Work task - Everything from the line containing "Task: Select Agent Sandbox in sidebar" through the line containing "This screenshot has height=1080, width=1920." should be repeated exactly, and nothing else from the data.

Listed entries -

───

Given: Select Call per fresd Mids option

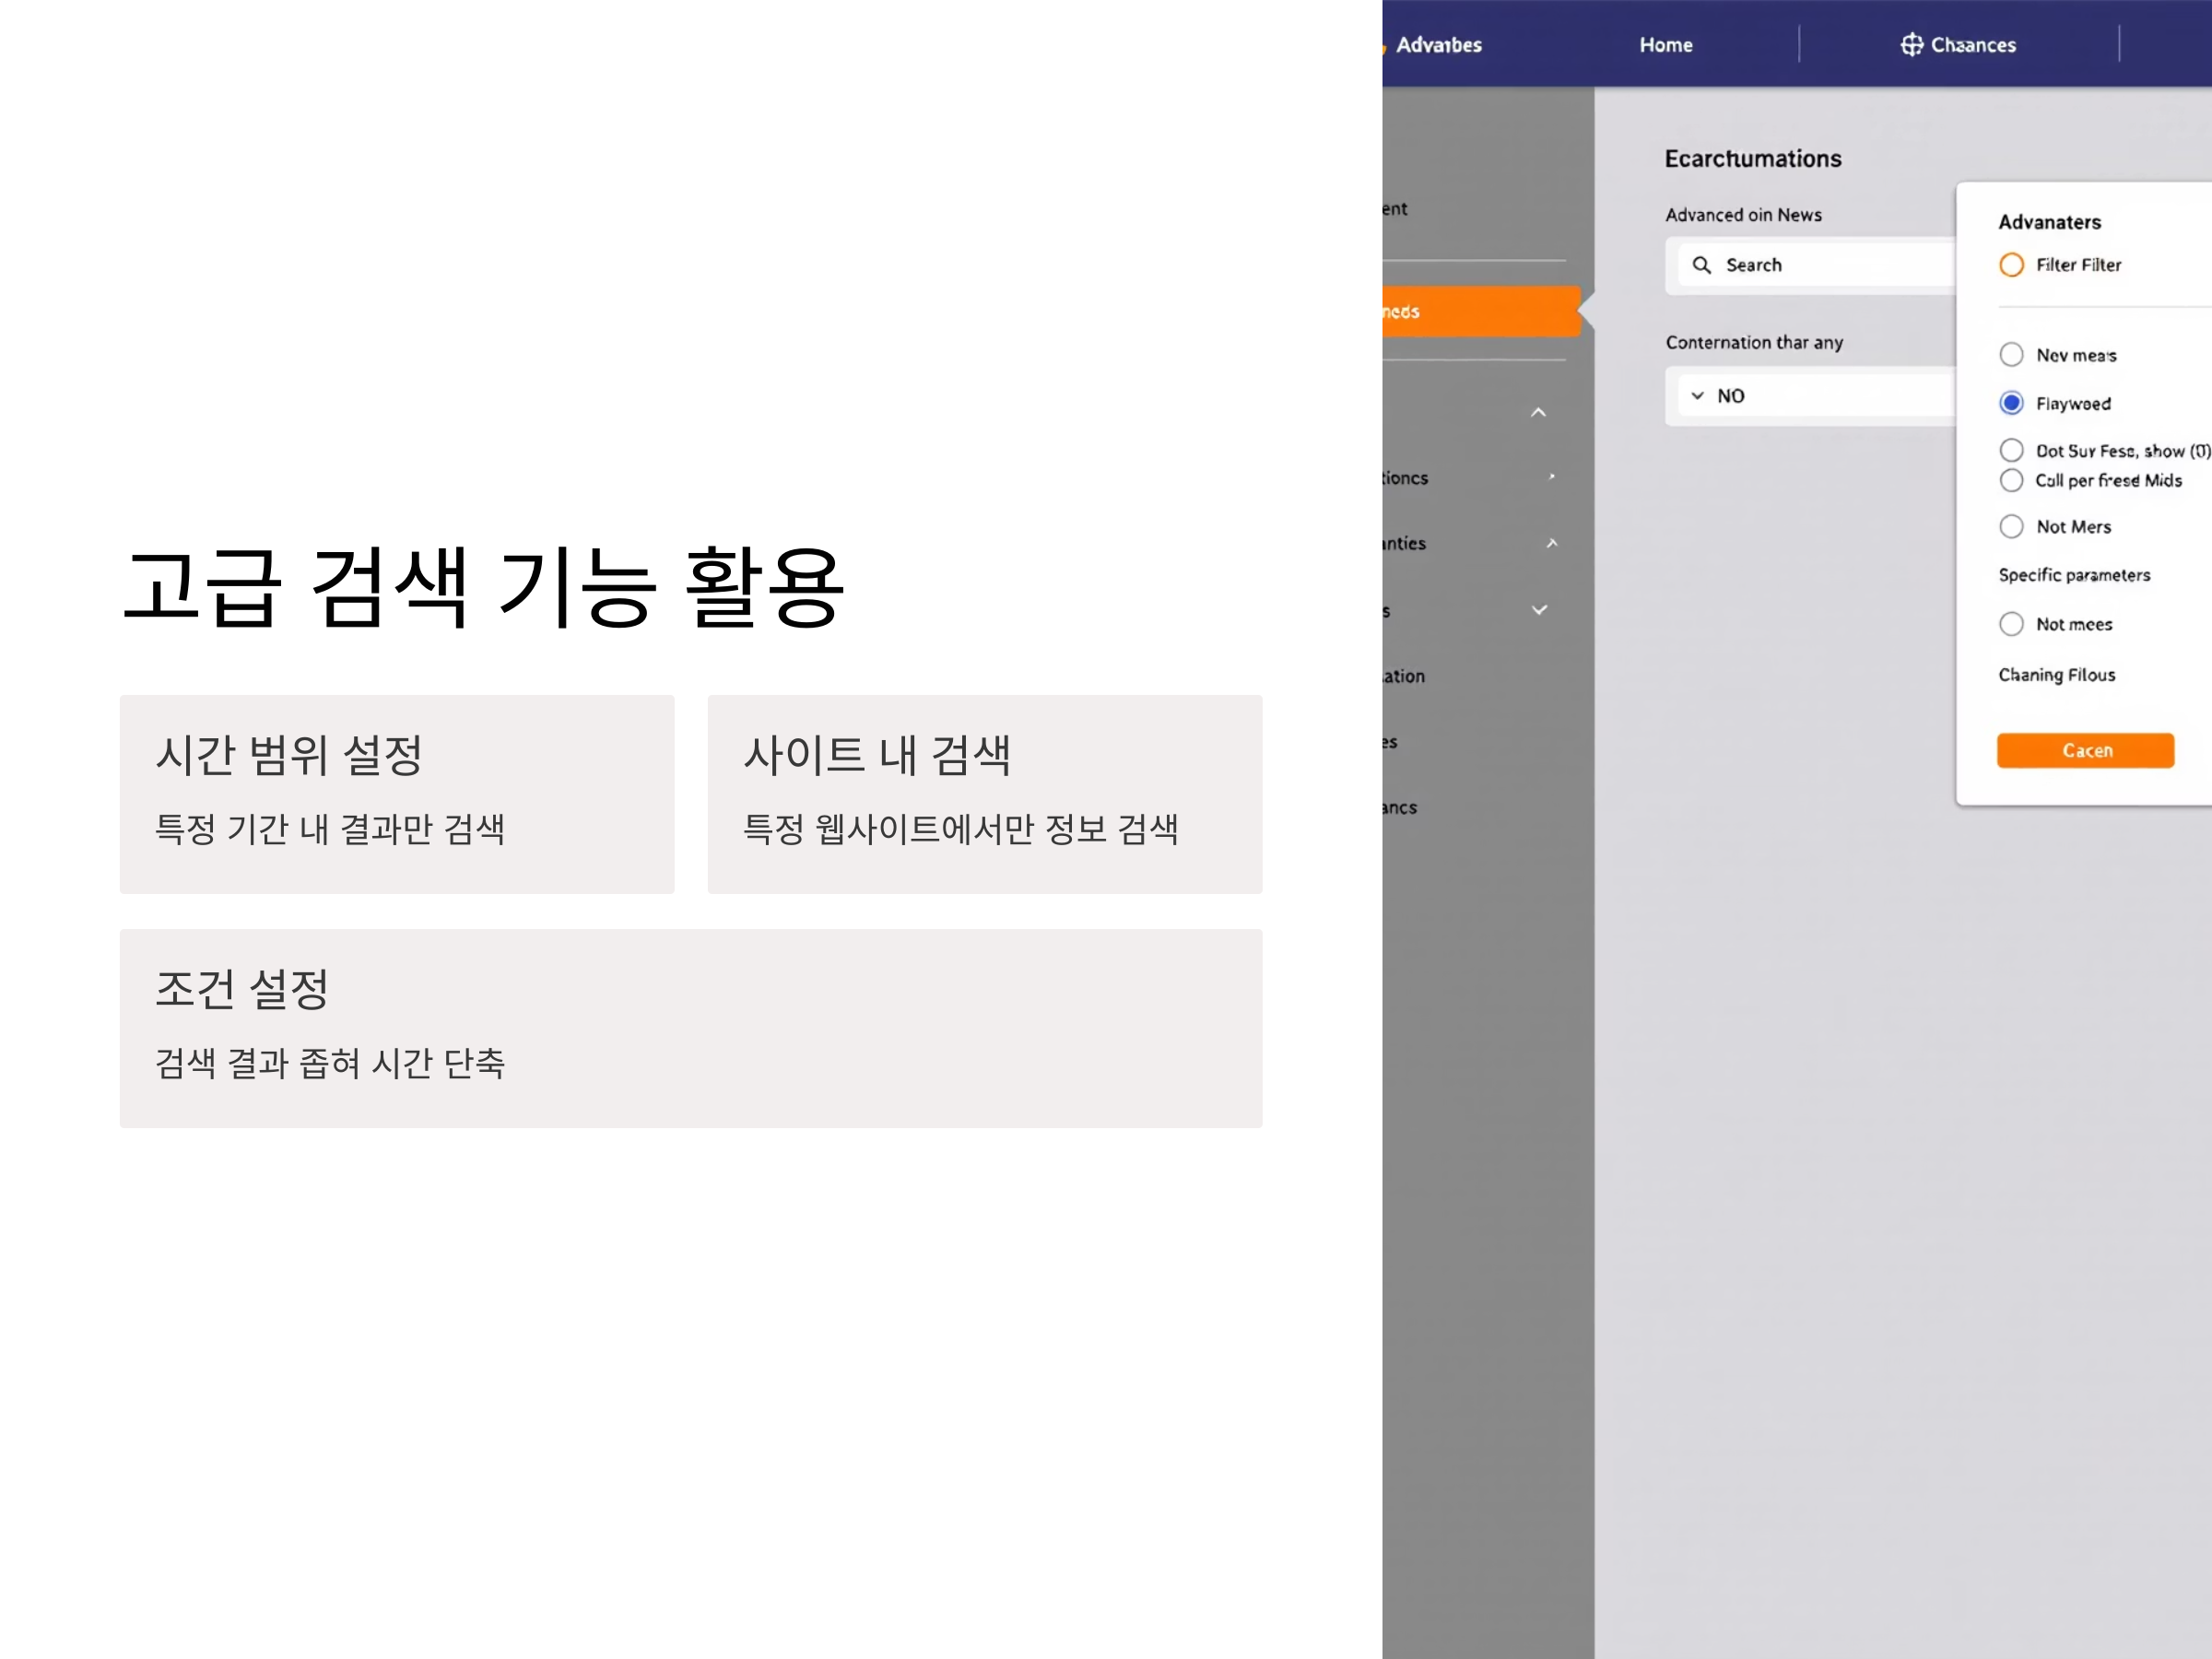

───

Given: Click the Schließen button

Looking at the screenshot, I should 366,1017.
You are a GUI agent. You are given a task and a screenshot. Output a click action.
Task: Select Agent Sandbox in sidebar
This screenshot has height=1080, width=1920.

───

Reply to the task -
Task: Select Agent Sandbox in sidebar
This screenshot has height=1080, width=1920.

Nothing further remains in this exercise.